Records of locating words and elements

==============================

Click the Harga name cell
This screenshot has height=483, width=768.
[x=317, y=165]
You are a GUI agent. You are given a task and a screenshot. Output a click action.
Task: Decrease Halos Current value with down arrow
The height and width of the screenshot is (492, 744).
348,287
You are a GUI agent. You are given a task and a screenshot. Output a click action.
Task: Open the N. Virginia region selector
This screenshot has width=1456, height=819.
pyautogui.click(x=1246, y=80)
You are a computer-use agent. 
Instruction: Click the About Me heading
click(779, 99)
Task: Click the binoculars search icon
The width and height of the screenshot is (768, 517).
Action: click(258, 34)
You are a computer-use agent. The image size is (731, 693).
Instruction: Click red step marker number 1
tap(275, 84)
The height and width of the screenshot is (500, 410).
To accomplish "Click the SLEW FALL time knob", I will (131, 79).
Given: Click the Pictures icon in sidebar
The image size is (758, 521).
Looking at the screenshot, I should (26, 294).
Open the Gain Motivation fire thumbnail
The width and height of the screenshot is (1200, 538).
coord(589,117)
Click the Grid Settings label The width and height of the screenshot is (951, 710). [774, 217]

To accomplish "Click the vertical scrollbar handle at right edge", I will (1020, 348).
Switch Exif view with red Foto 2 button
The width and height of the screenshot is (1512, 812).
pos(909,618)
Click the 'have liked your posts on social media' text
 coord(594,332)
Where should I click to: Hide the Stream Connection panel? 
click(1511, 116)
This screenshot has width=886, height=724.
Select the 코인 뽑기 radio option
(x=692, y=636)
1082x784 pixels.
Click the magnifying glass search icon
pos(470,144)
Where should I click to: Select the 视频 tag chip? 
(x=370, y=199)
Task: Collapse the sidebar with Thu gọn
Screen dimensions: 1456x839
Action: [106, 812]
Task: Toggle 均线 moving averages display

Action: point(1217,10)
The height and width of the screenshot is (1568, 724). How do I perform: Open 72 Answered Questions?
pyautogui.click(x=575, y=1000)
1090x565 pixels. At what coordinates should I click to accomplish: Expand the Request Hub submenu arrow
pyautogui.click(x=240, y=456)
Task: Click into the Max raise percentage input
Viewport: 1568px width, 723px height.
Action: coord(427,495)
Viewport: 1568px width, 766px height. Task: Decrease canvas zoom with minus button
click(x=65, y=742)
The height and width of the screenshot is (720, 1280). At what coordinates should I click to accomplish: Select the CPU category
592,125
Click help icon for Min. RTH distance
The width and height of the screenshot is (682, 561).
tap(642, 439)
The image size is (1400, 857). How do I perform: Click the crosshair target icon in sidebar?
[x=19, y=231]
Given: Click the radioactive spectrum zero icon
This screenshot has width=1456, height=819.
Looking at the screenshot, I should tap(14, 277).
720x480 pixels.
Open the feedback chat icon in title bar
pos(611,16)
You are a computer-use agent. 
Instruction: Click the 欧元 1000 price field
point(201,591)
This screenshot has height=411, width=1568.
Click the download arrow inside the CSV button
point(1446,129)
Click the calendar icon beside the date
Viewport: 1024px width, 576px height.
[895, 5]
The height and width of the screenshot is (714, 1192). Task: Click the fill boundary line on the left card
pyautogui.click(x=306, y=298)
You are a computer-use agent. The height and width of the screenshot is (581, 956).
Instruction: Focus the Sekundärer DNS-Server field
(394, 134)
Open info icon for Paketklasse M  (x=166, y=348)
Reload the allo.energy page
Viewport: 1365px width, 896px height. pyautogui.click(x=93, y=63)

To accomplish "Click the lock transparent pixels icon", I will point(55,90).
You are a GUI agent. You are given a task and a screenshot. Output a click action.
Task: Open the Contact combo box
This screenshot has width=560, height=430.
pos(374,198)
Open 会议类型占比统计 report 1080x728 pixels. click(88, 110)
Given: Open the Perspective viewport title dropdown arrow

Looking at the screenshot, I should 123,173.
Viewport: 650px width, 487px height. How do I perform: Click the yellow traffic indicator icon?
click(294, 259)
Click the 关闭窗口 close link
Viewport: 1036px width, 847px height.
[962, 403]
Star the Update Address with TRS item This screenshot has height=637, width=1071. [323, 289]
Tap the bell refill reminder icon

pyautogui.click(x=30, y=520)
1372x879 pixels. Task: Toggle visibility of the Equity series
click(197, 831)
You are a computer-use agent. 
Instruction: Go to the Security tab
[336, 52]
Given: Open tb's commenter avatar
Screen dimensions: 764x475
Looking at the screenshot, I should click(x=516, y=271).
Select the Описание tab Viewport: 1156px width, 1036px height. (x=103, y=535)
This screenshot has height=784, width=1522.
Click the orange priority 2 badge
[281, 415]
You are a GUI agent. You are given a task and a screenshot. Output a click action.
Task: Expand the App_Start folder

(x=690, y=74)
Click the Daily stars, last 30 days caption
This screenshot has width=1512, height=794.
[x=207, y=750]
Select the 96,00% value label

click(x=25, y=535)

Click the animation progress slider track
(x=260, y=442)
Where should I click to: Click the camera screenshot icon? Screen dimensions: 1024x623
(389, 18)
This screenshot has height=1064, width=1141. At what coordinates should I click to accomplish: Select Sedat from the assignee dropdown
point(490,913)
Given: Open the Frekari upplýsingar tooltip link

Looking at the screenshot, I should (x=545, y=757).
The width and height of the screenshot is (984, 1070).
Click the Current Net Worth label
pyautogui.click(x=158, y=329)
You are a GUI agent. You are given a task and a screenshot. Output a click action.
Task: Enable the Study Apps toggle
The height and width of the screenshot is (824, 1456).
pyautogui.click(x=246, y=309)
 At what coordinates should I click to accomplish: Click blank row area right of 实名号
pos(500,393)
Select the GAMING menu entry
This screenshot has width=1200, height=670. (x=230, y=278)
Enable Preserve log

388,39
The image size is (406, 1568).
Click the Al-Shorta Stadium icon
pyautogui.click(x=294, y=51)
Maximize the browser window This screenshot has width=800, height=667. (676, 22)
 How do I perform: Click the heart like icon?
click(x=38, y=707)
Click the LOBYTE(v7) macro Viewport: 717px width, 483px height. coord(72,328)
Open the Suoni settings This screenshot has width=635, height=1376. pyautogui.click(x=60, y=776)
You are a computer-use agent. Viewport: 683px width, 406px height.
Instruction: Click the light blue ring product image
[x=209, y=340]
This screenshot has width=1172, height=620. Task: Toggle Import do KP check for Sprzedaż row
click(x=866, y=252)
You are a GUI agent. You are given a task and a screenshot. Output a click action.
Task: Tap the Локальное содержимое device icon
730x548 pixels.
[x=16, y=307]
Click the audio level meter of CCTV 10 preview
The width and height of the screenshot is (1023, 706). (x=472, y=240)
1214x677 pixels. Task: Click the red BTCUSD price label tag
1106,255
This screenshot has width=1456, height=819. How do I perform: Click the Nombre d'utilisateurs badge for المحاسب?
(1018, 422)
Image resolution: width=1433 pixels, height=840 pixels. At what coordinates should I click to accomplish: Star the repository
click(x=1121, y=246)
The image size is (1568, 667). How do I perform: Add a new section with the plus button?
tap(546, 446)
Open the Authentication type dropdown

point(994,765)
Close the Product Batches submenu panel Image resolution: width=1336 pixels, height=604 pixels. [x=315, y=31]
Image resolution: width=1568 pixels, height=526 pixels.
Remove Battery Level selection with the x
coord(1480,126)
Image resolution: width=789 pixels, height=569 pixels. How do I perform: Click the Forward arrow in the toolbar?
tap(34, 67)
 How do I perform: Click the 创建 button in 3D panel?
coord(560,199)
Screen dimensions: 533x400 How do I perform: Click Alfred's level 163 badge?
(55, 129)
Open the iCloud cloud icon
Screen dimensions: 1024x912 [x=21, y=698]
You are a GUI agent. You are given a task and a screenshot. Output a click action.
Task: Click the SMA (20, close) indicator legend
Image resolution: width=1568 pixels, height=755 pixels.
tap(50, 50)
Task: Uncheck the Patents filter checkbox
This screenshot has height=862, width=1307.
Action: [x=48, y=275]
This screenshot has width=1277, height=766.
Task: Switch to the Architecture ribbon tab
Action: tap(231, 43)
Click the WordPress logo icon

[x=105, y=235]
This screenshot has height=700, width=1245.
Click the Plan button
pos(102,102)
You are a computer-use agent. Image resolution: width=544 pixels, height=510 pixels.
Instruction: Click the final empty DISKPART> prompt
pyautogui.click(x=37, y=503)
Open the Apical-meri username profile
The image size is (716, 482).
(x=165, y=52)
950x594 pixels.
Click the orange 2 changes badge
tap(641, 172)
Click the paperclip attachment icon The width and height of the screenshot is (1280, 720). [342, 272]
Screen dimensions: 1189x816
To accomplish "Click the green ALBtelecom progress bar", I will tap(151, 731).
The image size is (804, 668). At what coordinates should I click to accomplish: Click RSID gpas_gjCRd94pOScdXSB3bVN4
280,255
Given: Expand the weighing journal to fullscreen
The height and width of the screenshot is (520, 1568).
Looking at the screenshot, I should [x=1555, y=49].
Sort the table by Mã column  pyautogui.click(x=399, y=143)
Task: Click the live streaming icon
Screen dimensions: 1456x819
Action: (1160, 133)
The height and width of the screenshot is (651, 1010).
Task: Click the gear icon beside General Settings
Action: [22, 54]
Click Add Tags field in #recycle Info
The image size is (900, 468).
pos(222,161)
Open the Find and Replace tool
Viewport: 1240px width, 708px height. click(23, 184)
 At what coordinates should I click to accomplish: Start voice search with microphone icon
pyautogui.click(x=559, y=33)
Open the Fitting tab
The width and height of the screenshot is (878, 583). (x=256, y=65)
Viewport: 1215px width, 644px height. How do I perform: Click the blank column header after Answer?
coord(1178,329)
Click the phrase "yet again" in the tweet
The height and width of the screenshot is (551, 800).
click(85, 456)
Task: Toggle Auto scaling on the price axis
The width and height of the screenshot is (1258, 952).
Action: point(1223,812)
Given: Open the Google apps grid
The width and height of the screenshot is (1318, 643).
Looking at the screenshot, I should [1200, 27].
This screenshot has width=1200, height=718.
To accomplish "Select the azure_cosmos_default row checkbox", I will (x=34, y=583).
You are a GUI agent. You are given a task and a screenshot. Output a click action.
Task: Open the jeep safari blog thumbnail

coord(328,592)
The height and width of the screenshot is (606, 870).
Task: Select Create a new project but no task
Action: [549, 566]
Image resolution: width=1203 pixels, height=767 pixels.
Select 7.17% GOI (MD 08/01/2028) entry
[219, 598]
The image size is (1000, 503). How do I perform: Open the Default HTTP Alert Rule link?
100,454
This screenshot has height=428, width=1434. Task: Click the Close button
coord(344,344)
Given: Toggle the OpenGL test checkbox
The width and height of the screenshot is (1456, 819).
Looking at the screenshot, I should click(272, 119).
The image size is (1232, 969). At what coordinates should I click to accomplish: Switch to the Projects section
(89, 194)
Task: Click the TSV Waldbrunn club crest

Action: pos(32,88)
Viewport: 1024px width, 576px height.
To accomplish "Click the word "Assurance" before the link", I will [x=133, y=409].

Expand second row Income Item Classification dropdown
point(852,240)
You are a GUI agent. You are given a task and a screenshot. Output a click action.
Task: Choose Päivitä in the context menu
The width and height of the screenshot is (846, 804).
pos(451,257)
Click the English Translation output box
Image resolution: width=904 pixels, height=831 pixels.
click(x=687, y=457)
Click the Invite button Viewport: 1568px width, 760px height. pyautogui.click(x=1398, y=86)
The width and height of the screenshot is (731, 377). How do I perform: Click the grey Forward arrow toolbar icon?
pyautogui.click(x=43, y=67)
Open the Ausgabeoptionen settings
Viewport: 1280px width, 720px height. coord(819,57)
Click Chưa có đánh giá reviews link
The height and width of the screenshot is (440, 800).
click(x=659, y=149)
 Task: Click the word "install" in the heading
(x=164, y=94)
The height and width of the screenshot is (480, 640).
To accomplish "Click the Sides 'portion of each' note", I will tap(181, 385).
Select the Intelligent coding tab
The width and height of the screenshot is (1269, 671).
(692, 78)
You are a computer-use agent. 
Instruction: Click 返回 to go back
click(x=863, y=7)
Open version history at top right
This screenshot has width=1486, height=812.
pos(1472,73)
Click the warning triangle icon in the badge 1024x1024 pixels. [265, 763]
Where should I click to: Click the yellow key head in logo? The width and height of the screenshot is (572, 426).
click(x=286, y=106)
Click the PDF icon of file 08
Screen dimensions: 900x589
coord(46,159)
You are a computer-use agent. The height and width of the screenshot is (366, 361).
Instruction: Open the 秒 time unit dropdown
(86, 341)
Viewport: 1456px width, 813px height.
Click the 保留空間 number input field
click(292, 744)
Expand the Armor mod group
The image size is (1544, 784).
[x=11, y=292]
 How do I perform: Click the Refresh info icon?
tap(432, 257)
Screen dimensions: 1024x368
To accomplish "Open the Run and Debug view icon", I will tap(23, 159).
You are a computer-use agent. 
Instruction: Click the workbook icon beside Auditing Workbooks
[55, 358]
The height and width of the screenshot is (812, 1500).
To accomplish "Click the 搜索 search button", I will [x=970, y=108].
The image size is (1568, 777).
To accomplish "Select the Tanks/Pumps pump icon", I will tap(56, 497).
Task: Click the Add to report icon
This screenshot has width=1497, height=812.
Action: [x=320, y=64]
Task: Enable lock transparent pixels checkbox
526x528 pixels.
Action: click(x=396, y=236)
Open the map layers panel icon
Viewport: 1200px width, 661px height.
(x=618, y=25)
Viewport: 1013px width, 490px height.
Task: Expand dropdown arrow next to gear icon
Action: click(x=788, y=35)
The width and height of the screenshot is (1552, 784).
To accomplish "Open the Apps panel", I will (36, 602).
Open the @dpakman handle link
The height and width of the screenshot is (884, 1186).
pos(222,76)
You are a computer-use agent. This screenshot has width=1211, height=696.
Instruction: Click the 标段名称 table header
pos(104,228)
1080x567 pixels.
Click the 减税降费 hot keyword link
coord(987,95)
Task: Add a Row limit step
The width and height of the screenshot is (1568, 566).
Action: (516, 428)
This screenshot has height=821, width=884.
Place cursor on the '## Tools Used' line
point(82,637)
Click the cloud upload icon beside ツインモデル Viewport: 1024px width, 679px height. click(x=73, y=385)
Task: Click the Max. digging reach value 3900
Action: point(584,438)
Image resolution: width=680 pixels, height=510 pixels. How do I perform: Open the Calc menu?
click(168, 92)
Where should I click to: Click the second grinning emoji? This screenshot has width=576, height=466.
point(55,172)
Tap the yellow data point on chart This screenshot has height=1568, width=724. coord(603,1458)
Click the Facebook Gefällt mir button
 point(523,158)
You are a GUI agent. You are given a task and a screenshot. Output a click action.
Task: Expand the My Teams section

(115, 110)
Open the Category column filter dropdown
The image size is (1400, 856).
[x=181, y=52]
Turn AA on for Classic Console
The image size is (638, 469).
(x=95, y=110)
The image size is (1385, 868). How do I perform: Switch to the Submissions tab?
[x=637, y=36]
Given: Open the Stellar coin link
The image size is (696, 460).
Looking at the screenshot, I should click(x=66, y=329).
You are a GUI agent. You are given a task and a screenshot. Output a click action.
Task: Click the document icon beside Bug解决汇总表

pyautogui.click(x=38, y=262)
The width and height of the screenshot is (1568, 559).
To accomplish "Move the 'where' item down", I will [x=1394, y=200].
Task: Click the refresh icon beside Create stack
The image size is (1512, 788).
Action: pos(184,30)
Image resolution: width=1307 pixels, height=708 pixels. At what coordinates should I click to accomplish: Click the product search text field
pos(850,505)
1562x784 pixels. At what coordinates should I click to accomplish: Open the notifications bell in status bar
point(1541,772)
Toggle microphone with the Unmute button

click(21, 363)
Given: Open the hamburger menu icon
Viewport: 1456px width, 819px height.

==============================

Exercise aim: Format the records from the line containing "You are a computer-use agent. Image" through the line containing "(x=165, y=52)", inclusive, as a two-column CSV with the header input,output. Give one row per record, put each field in double quotes, and replace line breaks with spaces.

Solution to this task:
input,output
"You are a computer-use agent. Image resolution: width=544 pixels, height=510 pixels. Instruction: Click the final empty DISKPART> prompt","pyautogui.click(x=37, y=503)"
"Open the Apical-meri username profile The image size is (716, 482).","(x=165, y=52)"